Uma coisa é certa, não podemos continuar nesta instabilidade e incerteza nem mais um dia, quanto mais ano e meio! É urgente recuperar a confiança e a estabilidade perdidas.

Para tal, seria bom que os sociais-democratas, principalmente os que se encontram atualmente no poder, refletissem sobre a seguinte frase de Sá Carneiro: “A participação política tem sido sempre encarada por mim como um dever de cidadania, uma forma de servir a comunidade, a que me entrego livremente, colocando sempre os princípios e as causas acima dos interesses e jogos pessoais, princípios de que não abdico”. Para devolver a esperança na política e nos políticos, é necessário colocar a ênfase na ética política e social. E não escamotear a realidade, a crise é política e todos os que estão na vida e na política de boa-fé respeitam o princípio de presunção de inocência. Mas isso não invalida que persista um problema político e que tenha renascido uma espécie de “PIDE” entre nós, Pessoas Interessadas em Denegrir sem Escrúpulos quem pensa diferente, mesmo que seja um militante do seu partido.

Se ninguém pode se excluir de fazer parte da solução, não basta criticar, é preciso agir e fazer diferente, dando espaço a ideias diversas, com coragem e desprendimento, mesmo que impliquem custos pessoais ou políticos. A Democracia, a Autonomia, e, sobretudo, o nosso povo são merecedores de que, depois de tanta tempestade política, surjam tempos de bonança e tranquilidade.

E já que falei sobre o livro do Domingos Amaral, também é relevante, até porque a discussão sobre o que pode ou não fazer um governo de gestão está na ordem do dia, trazer para estas linhas o entendimento do seu pai, Freitas do Amaral, sobre governos de gestão.
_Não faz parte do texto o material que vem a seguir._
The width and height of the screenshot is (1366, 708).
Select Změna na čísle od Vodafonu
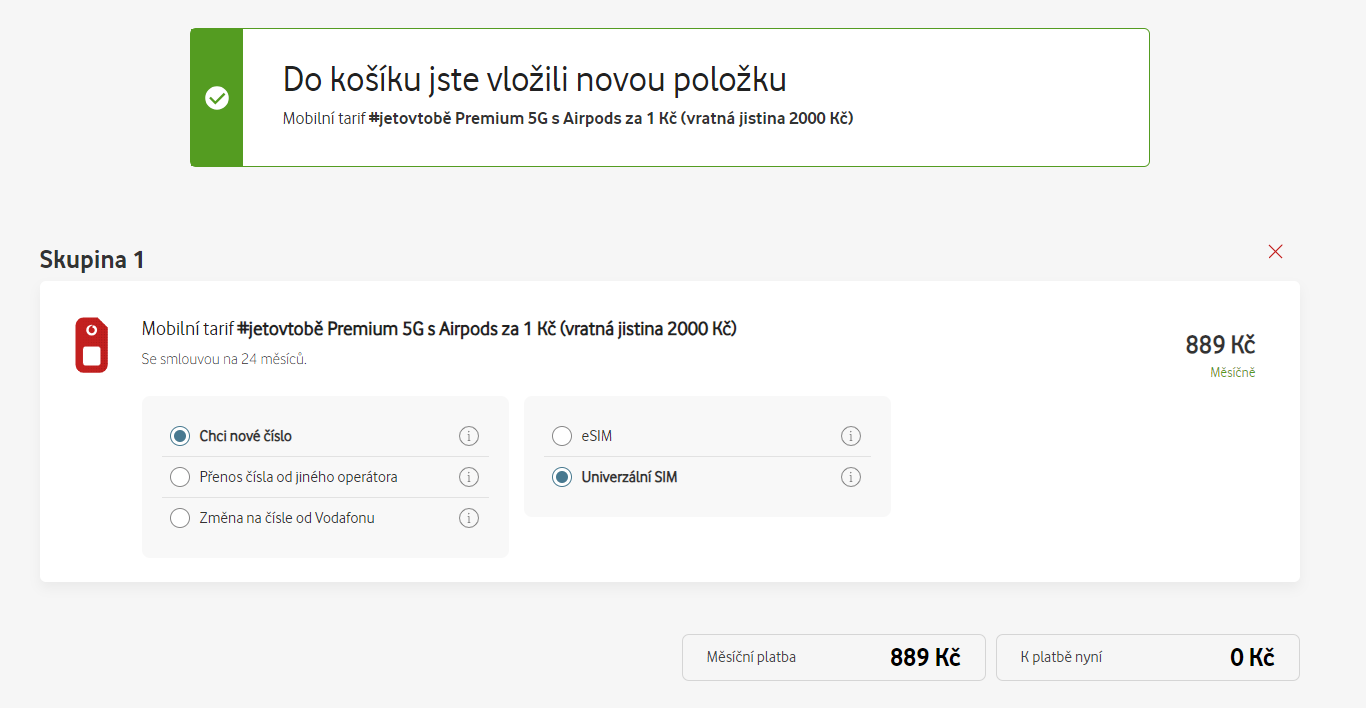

Em declarações à RTP, em 2011, Freitas do Amaral afirmou que os governos de gestão, no seu entendimento, podem fazer “tudo o que for necessário”, ou seja, “não tem dúvidas que o executivo tem competência jurídica para tomar as decisões que possam beneficiar o país, mesmo estando em gestão”. Noutras suas declarações ao jornal Expresso, também em 2011, considerou que um governo de gestão “não é um palhaço nem um boneco, tem de assegurar a continuidade do estado até ao governo seguinte”.

O atrás exposto é só um pequeno exemplo da miríade de pareceres e jurisprudência que atestam que um governo de gestão, em regime de duodécimos, tem a possibilidade, acrescento eu, a obrigatoriedade, de assegurar projetos vitais e de interesse público para o desenvolvimento da nossa Região.
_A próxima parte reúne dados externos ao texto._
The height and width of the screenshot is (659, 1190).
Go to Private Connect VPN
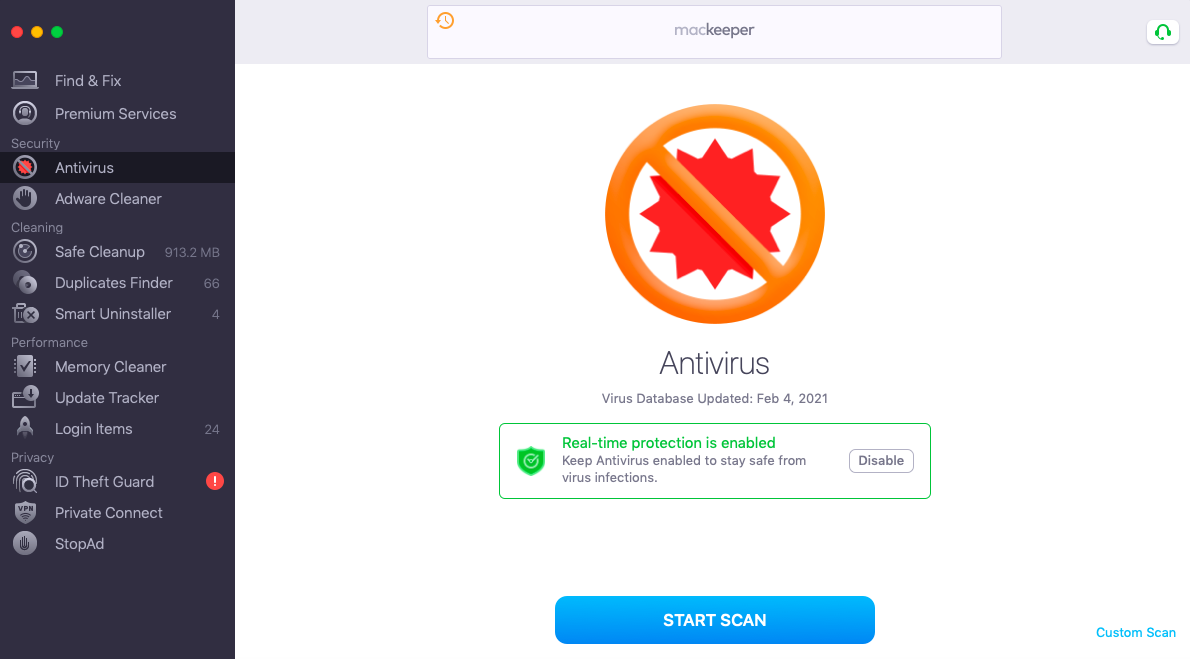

O futuro da Madeira está em causa e, por isso, não há tempo a perder com jogadas de encenação política, teatros repetitivos, discursos gastos, polémicas estéreis, discursos de medo ou ameaças. Exige-se seriedade e responsabilidade a todos os atores políticos, para que não haja a perpetuação desta crise política, com claros e nefastos reflexos económicos e sociais. De forma serena, ponderada e adulta, temos de conseguir sair desta encruzilhada, sem desmoronar os alicerces da nossa Autonomia. Tal desígnio só se consegue alcançar com líderes partidários que consigam estabelecer consensos políticos duradouros que ponham travão ao ciclo repetitivo da instabilidade política regional.

Para terminar, e como todo início de ano é tempo de resoluções, cito Aristóteles: “a política é a ciência da felicidade humana” para enunciar um dos meus desejos para 2025: alcançar a felicidade, não só em termos pessoais, mas contribuindo também para o bem-estar coletivo.